== Short problem ==
Reproduce the following lines in full, substituting "Which point should I select to" for every occurrence of "Where should I click to" and leaving everything else unchanged.
— START Records to use —
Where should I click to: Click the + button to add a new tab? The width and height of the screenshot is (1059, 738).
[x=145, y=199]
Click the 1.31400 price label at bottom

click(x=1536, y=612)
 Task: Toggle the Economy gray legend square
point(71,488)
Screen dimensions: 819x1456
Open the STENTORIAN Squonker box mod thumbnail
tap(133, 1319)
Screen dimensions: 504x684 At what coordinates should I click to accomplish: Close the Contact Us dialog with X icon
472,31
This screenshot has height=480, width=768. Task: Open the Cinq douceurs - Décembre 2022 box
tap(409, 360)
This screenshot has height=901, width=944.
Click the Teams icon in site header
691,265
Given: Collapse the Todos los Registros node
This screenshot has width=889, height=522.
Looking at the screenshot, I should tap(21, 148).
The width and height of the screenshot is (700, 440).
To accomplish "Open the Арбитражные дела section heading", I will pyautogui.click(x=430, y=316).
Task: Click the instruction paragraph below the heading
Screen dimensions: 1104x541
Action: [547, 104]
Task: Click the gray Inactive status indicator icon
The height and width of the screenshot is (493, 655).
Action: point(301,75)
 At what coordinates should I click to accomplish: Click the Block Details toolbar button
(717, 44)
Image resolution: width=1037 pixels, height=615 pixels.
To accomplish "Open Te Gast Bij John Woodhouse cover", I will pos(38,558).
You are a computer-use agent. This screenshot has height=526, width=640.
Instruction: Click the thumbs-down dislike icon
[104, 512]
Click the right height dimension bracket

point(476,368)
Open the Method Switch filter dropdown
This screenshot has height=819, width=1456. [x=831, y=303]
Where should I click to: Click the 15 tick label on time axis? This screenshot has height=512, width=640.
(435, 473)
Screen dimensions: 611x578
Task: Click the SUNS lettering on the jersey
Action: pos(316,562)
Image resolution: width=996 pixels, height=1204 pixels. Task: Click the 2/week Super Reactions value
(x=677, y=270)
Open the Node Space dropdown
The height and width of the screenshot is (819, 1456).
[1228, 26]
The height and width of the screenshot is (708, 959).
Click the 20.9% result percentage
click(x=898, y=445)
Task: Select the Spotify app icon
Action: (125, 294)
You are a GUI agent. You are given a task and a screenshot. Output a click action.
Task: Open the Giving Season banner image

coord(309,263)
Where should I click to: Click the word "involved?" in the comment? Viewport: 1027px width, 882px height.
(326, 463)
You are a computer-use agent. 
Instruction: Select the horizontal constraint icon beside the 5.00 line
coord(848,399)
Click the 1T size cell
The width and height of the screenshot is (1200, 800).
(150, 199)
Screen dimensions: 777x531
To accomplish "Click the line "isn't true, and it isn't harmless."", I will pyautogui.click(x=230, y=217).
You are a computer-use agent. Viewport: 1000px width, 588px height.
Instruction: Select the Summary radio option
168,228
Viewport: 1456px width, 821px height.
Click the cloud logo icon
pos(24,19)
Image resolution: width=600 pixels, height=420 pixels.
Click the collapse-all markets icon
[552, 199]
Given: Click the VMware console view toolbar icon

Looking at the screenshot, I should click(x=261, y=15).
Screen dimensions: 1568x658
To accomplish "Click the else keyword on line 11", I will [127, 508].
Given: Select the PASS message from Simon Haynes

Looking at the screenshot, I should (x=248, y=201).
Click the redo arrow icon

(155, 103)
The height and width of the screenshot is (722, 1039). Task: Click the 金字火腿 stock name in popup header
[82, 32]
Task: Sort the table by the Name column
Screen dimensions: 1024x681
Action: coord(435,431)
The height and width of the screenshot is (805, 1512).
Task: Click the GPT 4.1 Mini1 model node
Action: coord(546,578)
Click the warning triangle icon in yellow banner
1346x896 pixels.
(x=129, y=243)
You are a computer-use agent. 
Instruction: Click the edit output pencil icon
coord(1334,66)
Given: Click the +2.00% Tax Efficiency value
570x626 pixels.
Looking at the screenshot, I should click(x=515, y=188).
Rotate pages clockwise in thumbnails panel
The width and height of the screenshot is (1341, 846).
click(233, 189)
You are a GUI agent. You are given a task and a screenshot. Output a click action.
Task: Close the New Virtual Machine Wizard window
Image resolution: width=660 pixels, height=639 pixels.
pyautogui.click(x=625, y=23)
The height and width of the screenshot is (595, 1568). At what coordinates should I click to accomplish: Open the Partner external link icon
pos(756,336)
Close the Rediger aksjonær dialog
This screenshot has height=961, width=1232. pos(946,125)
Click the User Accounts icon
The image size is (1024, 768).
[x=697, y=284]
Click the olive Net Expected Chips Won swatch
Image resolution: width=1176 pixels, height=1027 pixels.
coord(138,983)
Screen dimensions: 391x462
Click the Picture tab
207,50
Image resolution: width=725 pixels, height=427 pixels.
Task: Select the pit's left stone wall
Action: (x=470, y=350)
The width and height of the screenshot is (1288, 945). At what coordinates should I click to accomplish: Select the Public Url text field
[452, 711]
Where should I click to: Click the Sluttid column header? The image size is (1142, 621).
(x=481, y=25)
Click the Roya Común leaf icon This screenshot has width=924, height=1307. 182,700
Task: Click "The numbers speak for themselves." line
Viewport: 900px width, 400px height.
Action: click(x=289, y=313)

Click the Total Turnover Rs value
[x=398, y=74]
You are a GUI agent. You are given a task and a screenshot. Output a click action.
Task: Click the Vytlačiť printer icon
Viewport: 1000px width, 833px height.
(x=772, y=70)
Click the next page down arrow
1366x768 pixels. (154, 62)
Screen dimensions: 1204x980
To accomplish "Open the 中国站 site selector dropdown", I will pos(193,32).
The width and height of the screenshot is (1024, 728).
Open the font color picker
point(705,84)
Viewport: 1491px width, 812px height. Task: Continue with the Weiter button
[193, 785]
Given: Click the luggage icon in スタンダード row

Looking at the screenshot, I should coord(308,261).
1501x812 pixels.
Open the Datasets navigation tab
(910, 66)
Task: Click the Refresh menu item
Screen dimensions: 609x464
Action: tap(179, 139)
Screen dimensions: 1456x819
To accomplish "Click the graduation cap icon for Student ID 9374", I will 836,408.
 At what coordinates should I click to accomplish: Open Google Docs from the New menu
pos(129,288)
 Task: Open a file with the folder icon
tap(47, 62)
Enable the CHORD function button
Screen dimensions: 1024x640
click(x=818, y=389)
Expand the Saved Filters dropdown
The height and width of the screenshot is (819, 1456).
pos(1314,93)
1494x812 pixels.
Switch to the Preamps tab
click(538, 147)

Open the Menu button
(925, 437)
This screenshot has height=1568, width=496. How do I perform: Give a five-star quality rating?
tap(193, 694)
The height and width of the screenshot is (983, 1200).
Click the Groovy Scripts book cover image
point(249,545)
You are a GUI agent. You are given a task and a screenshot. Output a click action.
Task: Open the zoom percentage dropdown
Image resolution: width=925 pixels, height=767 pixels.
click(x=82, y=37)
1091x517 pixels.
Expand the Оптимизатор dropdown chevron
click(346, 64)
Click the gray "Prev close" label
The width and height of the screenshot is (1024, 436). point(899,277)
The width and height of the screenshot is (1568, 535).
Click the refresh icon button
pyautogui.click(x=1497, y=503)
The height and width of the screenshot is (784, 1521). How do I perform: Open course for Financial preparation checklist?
— END Records to use —
== Exercise output ==
Which point should I select to: Click the + button to add a new tab? The width and height of the screenshot is (1059, 738).
[x=145, y=199]
Click the 1.31400 price label at bottom

click(x=1536, y=612)
 Task: Toggle the Economy gray legend square
point(71,488)
Screen dimensions: 819x1456
Open the STENTORIAN Squonker box mod thumbnail
tap(133, 1319)
Screen dimensions: 504x684 At what coordinates should I click to accomplish: Close the Contact Us dialog with X icon
472,31
This screenshot has height=480, width=768. Task: Open the Cinq douceurs - Décembre 2022 box
tap(409, 360)
This screenshot has height=901, width=944.
Click the Teams icon in site header
691,265
Given: Collapse the Todos los Registros node
This screenshot has width=889, height=522.
Looking at the screenshot, I should tap(21, 148).
The width and height of the screenshot is (700, 440).
To accomplish "Open the Арбитражные дела section heading", I will pyautogui.click(x=430, y=316).
Task: Click the instruction paragraph below the heading
Screen dimensions: 1104x541
Action: [547, 104]
Task: Click the gray Inactive status indicator icon
The height and width of the screenshot is (493, 655).
Action: point(301,75)
 At what coordinates should I click to accomplish: Click the Block Details toolbar button
(717, 44)
Image resolution: width=1037 pixels, height=615 pixels.
To accomplish "Open Te Gast Bij John Woodhouse cover", I will pos(38,558).
You are a computer-use agent. This screenshot has height=526, width=640.
Instruction: Click the thumbs-down dislike icon
[104, 512]
Click the right height dimension bracket

point(476,368)
Open the Method Switch filter dropdown
This screenshot has height=819, width=1456. [x=831, y=303]
Which point should I select to: Click the 15 tick label on time axis? This screenshot has height=512, width=640.
(435, 473)
Screen dimensions: 611x578
Task: Click the SUNS lettering on the jersey
Action: pos(316,562)
Image resolution: width=996 pixels, height=1204 pixels. Task: Click the 2/week Super Reactions value
(x=677, y=270)
Open the Node Space dropdown
The height and width of the screenshot is (819, 1456).
[1228, 26]
The height and width of the screenshot is (708, 959).
Click the 20.9% result percentage
click(x=898, y=445)
Task: Select the Spotify app icon
Action: (125, 294)
You are a GUI agent. You are given a task and a screenshot. Output a click action.
Task: Open the Giving Season banner image

coord(309,263)
Which point should I select to: Click the word "involved?" in the comment? Viewport: 1027px width, 882px height.
(326, 463)
You are a computer-use agent. 
Instruction: Select the horizontal constraint icon beside the 5.00 line
coord(848,399)
Click the 1T size cell
The width and height of the screenshot is (1200, 800).
(150, 199)
Screen dimensions: 777x531
To accomplish "Click the line "isn't true, and it isn't harmless."", I will pyautogui.click(x=230, y=217).
You are a computer-use agent. Viewport: 1000px width, 588px height.
Instruction: Select the Summary radio option
168,228
Viewport: 1456px width, 821px height.
Click the cloud logo icon
pos(24,19)
Image resolution: width=600 pixels, height=420 pixels.
Click the collapse-all markets icon
[552, 199]
Given: Click the VMware console view toolbar icon

Looking at the screenshot, I should click(x=261, y=15).
Screen dimensions: 1568x658
To accomplish "Click the else keyword on line 11", I will [127, 508].
Given: Select the PASS message from Simon Haynes

Looking at the screenshot, I should (x=248, y=201).
Click the redo arrow icon

(155, 103)
The height and width of the screenshot is (722, 1039). Task: Click the 金字火腿 stock name in popup header
[82, 32]
Task: Sort the table by the Name column
Screen dimensions: 1024x681
Action: coord(435,431)
The height and width of the screenshot is (805, 1512).
Task: Click the GPT 4.1 Mini1 model node
Action: coord(546,578)
Click the warning triangle icon in yellow banner
1346x896 pixels.
(x=129, y=243)
You are a computer-use agent. 
Instruction: Click the edit output pencil icon
coord(1334,66)
Given: Click the +2.00% Tax Efficiency value
570x626 pixels.
Looking at the screenshot, I should click(x=515, y=188).
Rotate pages clockwise in thumbnails panel
The width and height of the screenshot is (1341, 846).
click(233, 189)
You are a GUI agent. You are given a task and a screenshot. Output a click action.
Task: Close the New Virtual Machine Wizard window
Image resolution: width=660 pixels, height=639 pixels.
pyautogui.click(x=625, y=23)
The height and width of the screenshot is (595, 1568). At what coordinates should I click to accomplish: Open the Partner external link icon
pos(756,336)
Close the Rediger aksjonær dialog
This screenshot has height=961, width=1232. pos(946,125)
Click the User Accounts icon
The image size is (1024, 768).
[x=697, y=284]
Click the olive Net Expected Chips Won swatch
Image resolution: width=1176 pixels, height=1027 pixels.
coord(138,983)
Screen dimensions: 391x462
Click the Picture tab
207,50
Image resolution: width=725 pixels, height=427 pixels.
Task: Select the pit's left stone wall
Action: (x=470, y=350)
The width and height of the screenshot is (1288, 945). At what coordinates should I click to accomplish: Select the Public Url text field
[452, 711]
Which point should I select to: Click the Sluttid column header? The image size is (1142, 621).
(x=481, y=25)
Click the Roya Común leaf icon This screenshot has width=924, height=1307. 182,700
Task: Click "The numbers speak for themselves." line
Viewport: 900px width, 400px height.
Action: click(x=289, y=313)

Click the Total Turnover Rs value
[x=398, y=74]
You are a GUI agent. You are given a task and a screenshot. Output a click action.
Task: Click the Vytlačiť printer icon
Viewport: 1000px width, 833px height.
(x=772, y=70)
Click the next page down arrow
1366x768 pixels. (154, 62)
Screen dimensions: 1204x980
To accomplish "Open the 中国站 site selector dropdown", I will pos(193,32).
The width and height of the screenshot is (1024, 728).
Open the font color picker
point(705,84)
Viewport: 1491px width, 812px height. Task: Continue with the Weiter button
[193, 785]
Given: Click the luggage icon in スタンダード row

Looking at the screenshot, I should coord(308,261).
1501x812 pixels.
Open the Datasets navigation tab
(910, 66)
Task: Click the Refresh menu item
Screen dimensions: 609x464
Action: tap(179, 139)
Screen dimensions: 1456x819
To accomplish "Click the graduation cap icon for Student ID 9374", I will 836,408.
 At what coordinates should I click to accomplish: Open Google Docs from the New menu
pos(129,288)
 Task: Open a file with the folder icon
tap(47, 62)
Enable the CHORD function button
Screen dimensions: 1024x640
click(x=818, y=389)
Expand the Saved Filters dropdown
The height and width of the screenshot is (819, 1456).
pos(1314,93)
1494x812 pixels.
Switch to the Preamps tab
click(538, 147)

Open the Menu button
(925, 437)
This screenshot has height=1568, width=496. How do I perform: Give a five-star quality rating?
tap(193, 694)
The height and width of the screenshot is (983, 1200).
Click the Groovy Scripts book cover image
point(249,545)
You are a GUI agent. You are given a task and a screenshot. Output a click action.
Task: Open the zoom percentage dropdown
Image resolution: width=925 pixels, height=767 pixels.
click(x=82, y=37)
1091x517 pixels.
Expand the Оптимизатор dropdown chevron
click(346, 64)
Click the gray "Prev close" label
The width and height of the screenshot is (1024, 436). point(899,277)
The width and height of the screenshot is (1568, 535).
Click the refresh icon button
pyautogui.click(x=1497, y=503)
The height and width of the screenshot is (784, 1521). How do I perform: Open course for Financial preparation checklist?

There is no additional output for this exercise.